In this case, Estrada was admittedly distraught and noncompliant. There is a dispute as to how long the officer tried to convince Estrada to stand up on her own before attempting to lift her; however, even if it were only seconds, the outcome is unaffected. The officers had made the decision to arrest Estrada, and it was in their interest to take her into custody in an efficient manner. Although the degree to which she was posing a threat of harm to herself or the officers is debatable, the degree to which her Fourth Amendment rights were intruded upon is minimal. As the Supreme Court discussed in Graham v. Connor, “Fourth Amendment jurisprudence has long recognized that the right to make an arrest ... necessarily carries with it the right to use some degree of physical coercion or threat thereof to effect it.” 490 U.S. 386, 396, 109 S.Ct. 1865, 104 L.Ed.2d 443 (1989). The degree of force exerted was objectively reasonable, and thus the district court’s grant of summary judgment on this claim is affirmed.
III. Summary Judgment in favor of the County of Los Angeles
As discussed in Jackson v. City of Bremerton, “[njeither a municipality nor a supervisor ... can be held liable under § 1983 where no injury or constitutional violation has occurred.” 268 F.3d 646, 653 (9th Cir.2001) (citation omitted). The County was therefore entitled to summary judgment because the officers had probable cause to arrest Estrada, and did so without using excessive force. Thus, the district court’s grant of summary judgment in favor of the County was proper.
IV. Motion in Limine to Exclude the Kolts Commission and Merrick Bobb Reports
As the district court reasoned, *32whatever probative value the report may-have is substantially outweighed by the potential for undue prejudice, the risk of undue consumption of time and resources, and the risk of jury confusion. To permit introduction of the report, which is now nearly a decade old and which addresses a broad spectrum of issues regarding the Sheriffs Department, would unduly complicate this very straightforward case and would likely distract the jury from the issues at hand.

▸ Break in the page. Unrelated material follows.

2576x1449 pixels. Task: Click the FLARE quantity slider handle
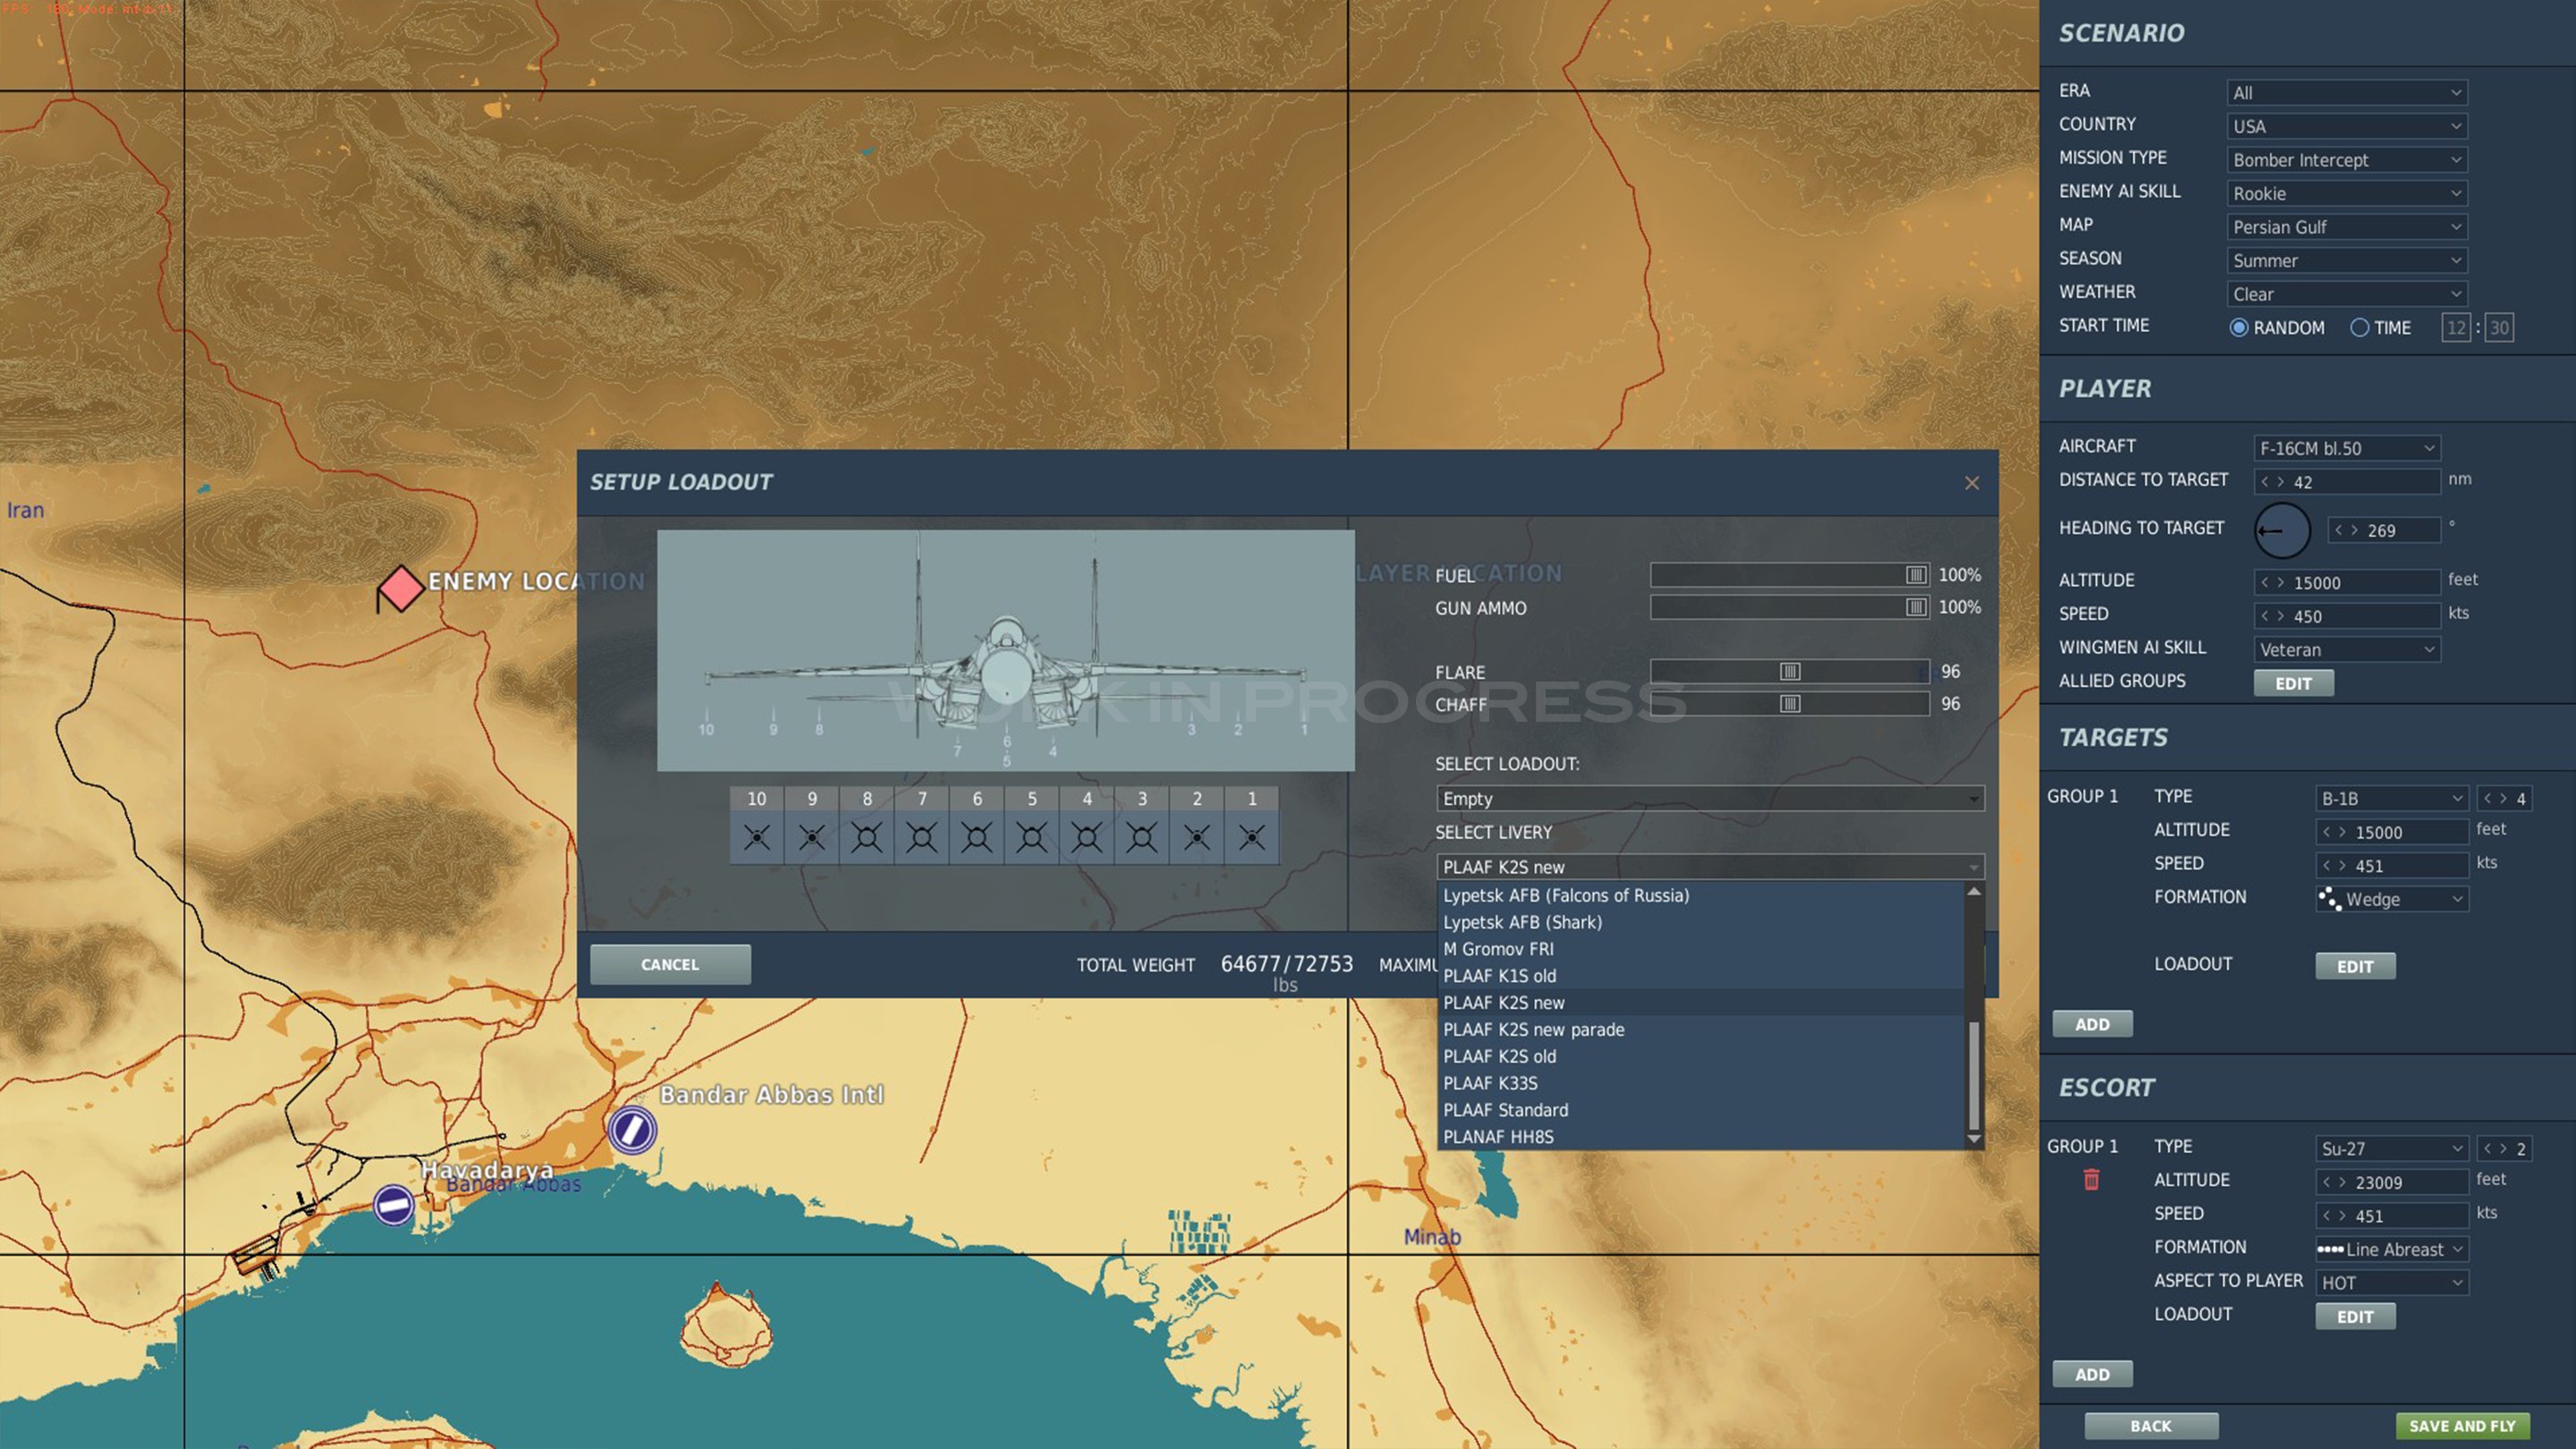pos(1790,672)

The judge has considerable latitude in making this determination, B.K.B. v. Maui Police Dep’t, 276 F.3d 1091, 1103 (9th Cir.2002), and although the Merrick Bobb report was more contemporaneous than suggested, the judge did not abuse his discretion. The risk of unnecessarily complicating relevant issues, by introducing a broad range of topics, provided a sufficient basis for the judge’s decision, and thus it was not clearly erroneous.
Y. Motion for New Trial
a. Shaw Report
The defendant objected on various grounds to the interrogatory that Estrada believes should have produced the Shaw report. Estrada, however, never contested the sufficiency of this objection nor sought further response. The court, therefore, did not abuse its discretion in holding that Estrada’s lack of due diligence prevented her from establishing that the report was wrongly withheld.
b. Exclusion of Witnesses
The district court correctly read the record as “clearly indicating] that Plaintiff did not disclose these witnesses in accordance with Rule 26(a) or in response to Defendants’ relevant interrogatories.” Given the court’s careful examination of all the relevant documents before making a decision, in conjunction with Estrada’s failure to properly object, this issue lacks merit.
AFFIRMED.
This disposition is not appropriate for publication and may not be cited to or by the courts of this circuit except as provided by Ninth Circuit Rule 36-3.